▶ [Given request]:
For each statement below, say yes or no to whether the forum thread that follows supports it, and quote the exact words of the thread that decide it. (a) The condition at the left end, $X(0)=0$, is a Dirichlet condition. (b) The condition at the right end differs from the one in the earlier problem. (c) In part (b), $\lambda$ is set equal to $-\gamma^2$.

▶ [Text block]:
::::::::
### Author Topic: HA6-P2  (Read 3145 times)

#### Yeming Wen

• Full Member
•   • Posts: 19
• Karma: 6 ##### HA6-P2
« on: October 28, 2015, 05:17:27 PM »
« Last Edit: October 29, 2015, 12:00:39 PM by Yeming Wen »

#### Yeming Wen

• Full Member
•   • Posts: 19
• Karma: 6 ##### Re: HW6-P2
« Reply #1 on: October 28, 2015, 05:19:08 PM »
Just wondering, the boundary condition in this question is $X(0)=0$ and $X'(l)+\beta X(l)=0$?

#### Victor Ivrii ##### Re: HW6-P2
« Reply #2 on: October 29, 2015, 05:35:39 AM »
Just wondering, the boundary condition in this question is $X(0)=0$ and $X'(l)+\beta X(l)=0$?
Indeed: the same as before on the right

#### Emily Deibert ##### Re: HW6-P2
« Reply #3 on: October 29, 2015, 11:40:47 AM »
This problem follows similar logic to the first problem.

(a) We let $\lambda = \omega^2$. We can then proceed as in the first problem (check that post if you would like to see the steps) to get that: \begin{equation}
X(x) = A\cos(\omega{}x) + B\sin(\omega{}x) \end{equation}
With the derivative being: \begin{equation}
X'(x) = -A\omega{}\sin(\omega{}x) + B\omega{}\cos(\omega{}x)
\end{equation}

This time we have a Dirichlet condition that $X(0) = 0$. So plugging this in: \begin{equation}
X(0) = A = 0 \end{equation}

Therefore $A=0$. Thus the solution is: \begin{equation}
X_n = \sin(\omega{}_nx) \end{equation}

We have chosen $B=1$ for convenience.

Edit: the similar tangent relation is, as you can easily show using the boundary condition on the right end, is: \begin{equation}
\tan(\omega{}l) = -\frac{\omega{}}{\beta{}} \end{equation}
« Last Edit: October 29, 2015, 11:46:20 AM by Emily Deibert »

#### Emily Deibert ##### Re: HW6-P2
« Reply #4 on: October 29, 2015, 11:55:21 AM »
(b) We let $\lambda = - \gamma^2$. We can again proceed as in the first problem to get that: \begin{equation}
X(x) = A\cosh(\gamma{}x) + B\sinh(\gamma{}x) \end{equation}
With the derivative being: \begin{equation}
X'(x) = A\gamma{}\sinh(\gamma{}x) + B\gamma{}\cosh(\gamma{}x)
\end{equation}

Plugging in the Dirichlet condition as in part (a): \begin{equation}
X(0) = A = 0 \end{equation}

Therefore $A=0$. Thus the solution is: \begin{equation}
X_n = \sinh(\gamma{}_nx) \end{equation}

We have chosen $B=1$ for convenience.

The relation is: \begin{equation}
\tanh(\gamma{}l) = -\frac{\gamma{}}{\beta{}} \end{equation}
::::::::
▶ [Data supplied]:

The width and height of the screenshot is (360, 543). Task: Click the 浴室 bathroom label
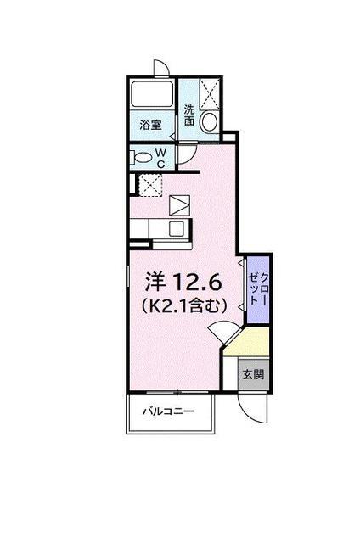tap(150, 125)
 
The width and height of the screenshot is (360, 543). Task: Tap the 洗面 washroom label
tap(188, 115)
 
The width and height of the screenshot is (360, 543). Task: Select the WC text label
tap(160, 159)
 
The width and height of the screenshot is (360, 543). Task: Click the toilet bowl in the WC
tap(142, 159)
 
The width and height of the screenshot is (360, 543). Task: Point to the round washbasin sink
tap(209, 121)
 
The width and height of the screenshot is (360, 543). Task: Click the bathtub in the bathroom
tap(153, 94)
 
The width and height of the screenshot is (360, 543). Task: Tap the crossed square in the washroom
tap(209, 94)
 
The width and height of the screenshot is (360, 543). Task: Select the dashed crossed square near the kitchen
tap(150, 185)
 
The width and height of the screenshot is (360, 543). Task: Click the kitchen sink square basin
tap(177, 228)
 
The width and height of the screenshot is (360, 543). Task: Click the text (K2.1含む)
tap(184, 305)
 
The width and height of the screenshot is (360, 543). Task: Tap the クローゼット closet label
tap(258, 288)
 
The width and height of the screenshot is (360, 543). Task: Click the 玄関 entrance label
tap(253, 374)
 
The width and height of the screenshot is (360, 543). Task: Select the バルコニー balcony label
tap(168, 411)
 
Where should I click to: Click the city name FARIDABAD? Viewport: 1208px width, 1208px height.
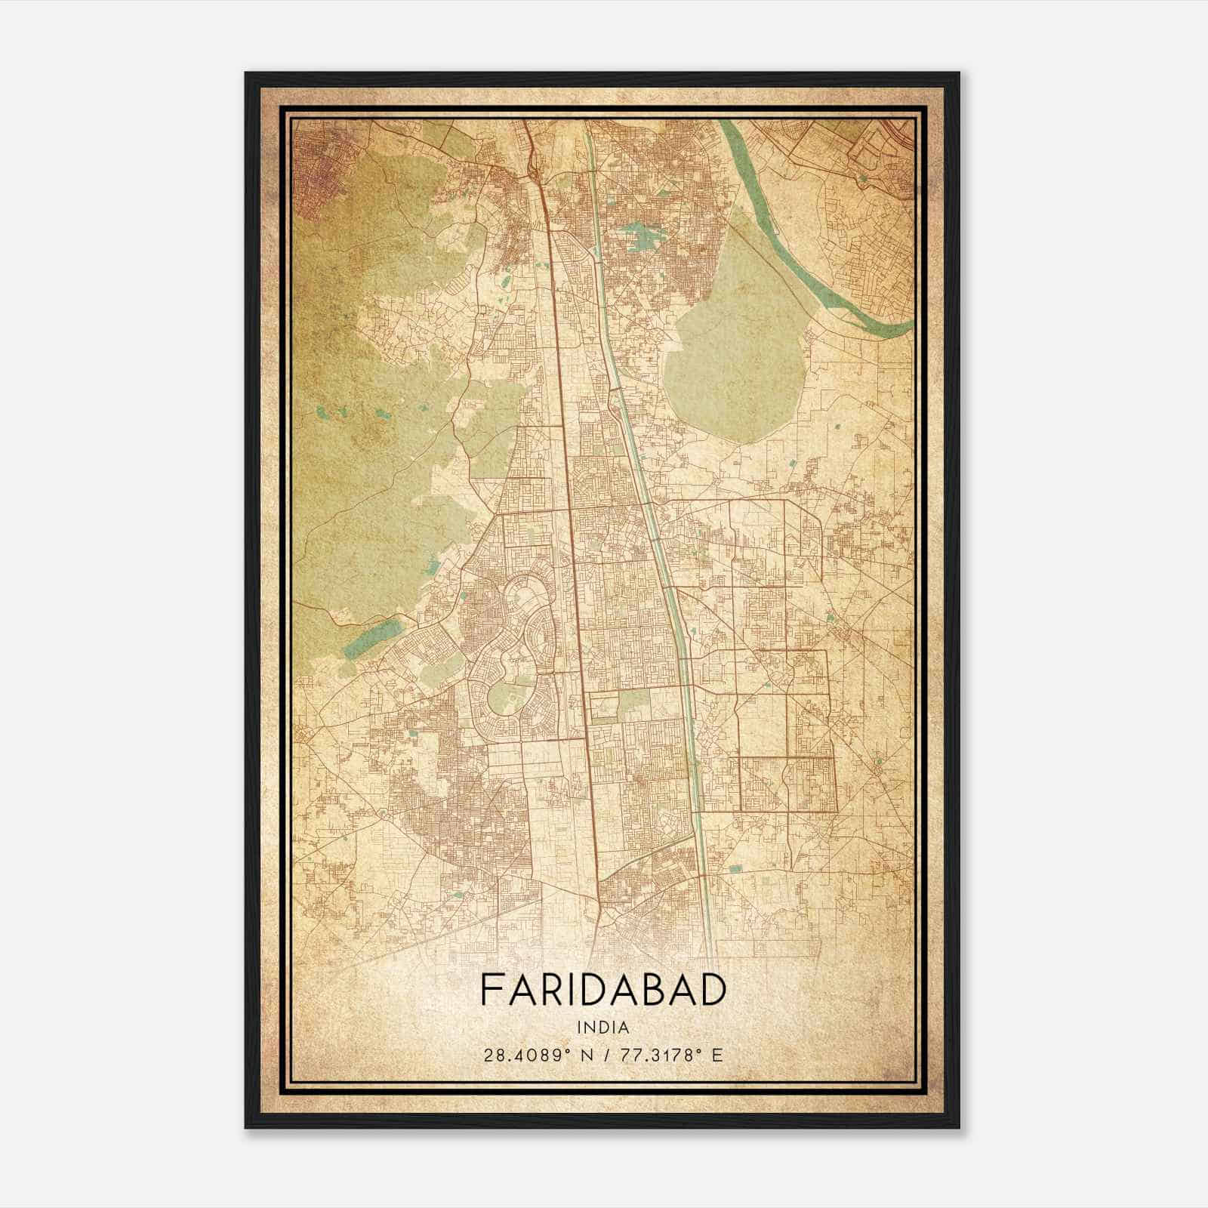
::::::::
▶ [Correct answer]:
(a) Yes: "This time we have a Dirichlet condition that $X(0) = 0$."
(b) No: "Indeed: the same as before on the right"
(c) Yes: "We let $\lambda = - \gamma^2$."